# Medal of Honor awarded 151 years later



## Grunt (Sep 15, 2014)

1st Lt. Alonzo H. Cushing will be awarded the Medal of Honor 151 years after his actions during the Civil War. 

According to the Congressional Medal of Honor Society, "The recognition for the West Point graduate marks the longest span of time between the event and the bestowal of the award." 

There is no doubt after reading this that he deserves the honor.

http://www.cnn.com/2014/08/26/us/medal-of-honor-gettysburg-hero/index.html?iref=allsearch


----------



## DA SWO (Sep 15, 2014)

Friend of mine, Col (Ret) J. Cushing  is a distant relative.
Col Cushing was an Artillery Officer, which I thought was cool.


----------



## Brill (Sep 16, 2014)

Why after 150 years?


----------



## DA SWO (Sep 16, 2014)

lindy said:


> Why after 150 years?


Who knows, they periodically review submissions to see if an individual was overlooked.

This almost made it a few years ago but (then) Sen Webb from VA stripped it out of the defense bill.


----------



## yarles87 (Sep 16, 2014)

According to the NPR piece I was listening to yesterday, the MoH at the time was only given to living military members. Obviously, he was killed in action and it was forgotten by all but those in his hometown (Wisconsin I believe). They rallied attention to the cause over the past 150 years, which is impressive in a variety of ways. 

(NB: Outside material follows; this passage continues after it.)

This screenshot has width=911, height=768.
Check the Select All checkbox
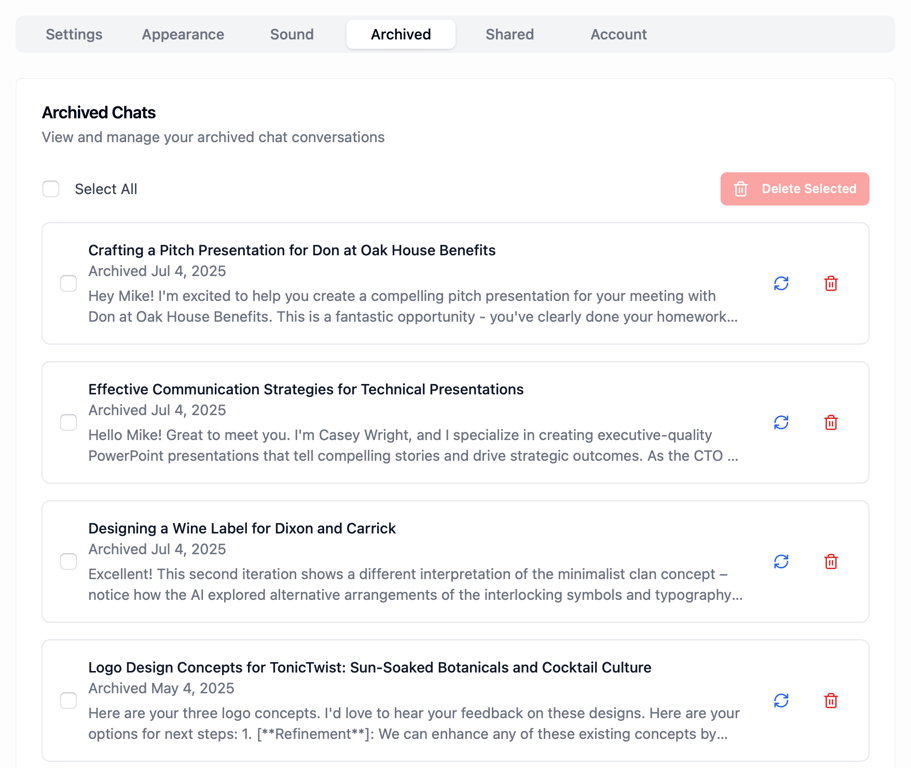click(51, 189)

Either way, congratulations to the recipient and descendents of the two gentlemen awarded. Hard motherfu**ers.


----------



## Il Duce (Sep 17, 2014)

NYT had a good article on the topic a few weeks ago: http://www.nytimes.com/2014/08/28/u...Search&mabReward=relbias:r,{"1":"RI:11"}&_r=0

Here's the cut and pasted argument on why it took so long:

"The long delay owes to a variety of factors that speak to how Washington works, or does not. At the time of Lieutenant Cushing’s death, the medal was not awarded posthumously, so he was ineligible. Once the rules changed and his cause was taken up, it lingered for years in the bureaucratic and legislative trenches of the capital, where some worried that honoring him would open the floodgates to other requests. Mr. Kind said some Southern colleagues were also less than enthusiastic."


----------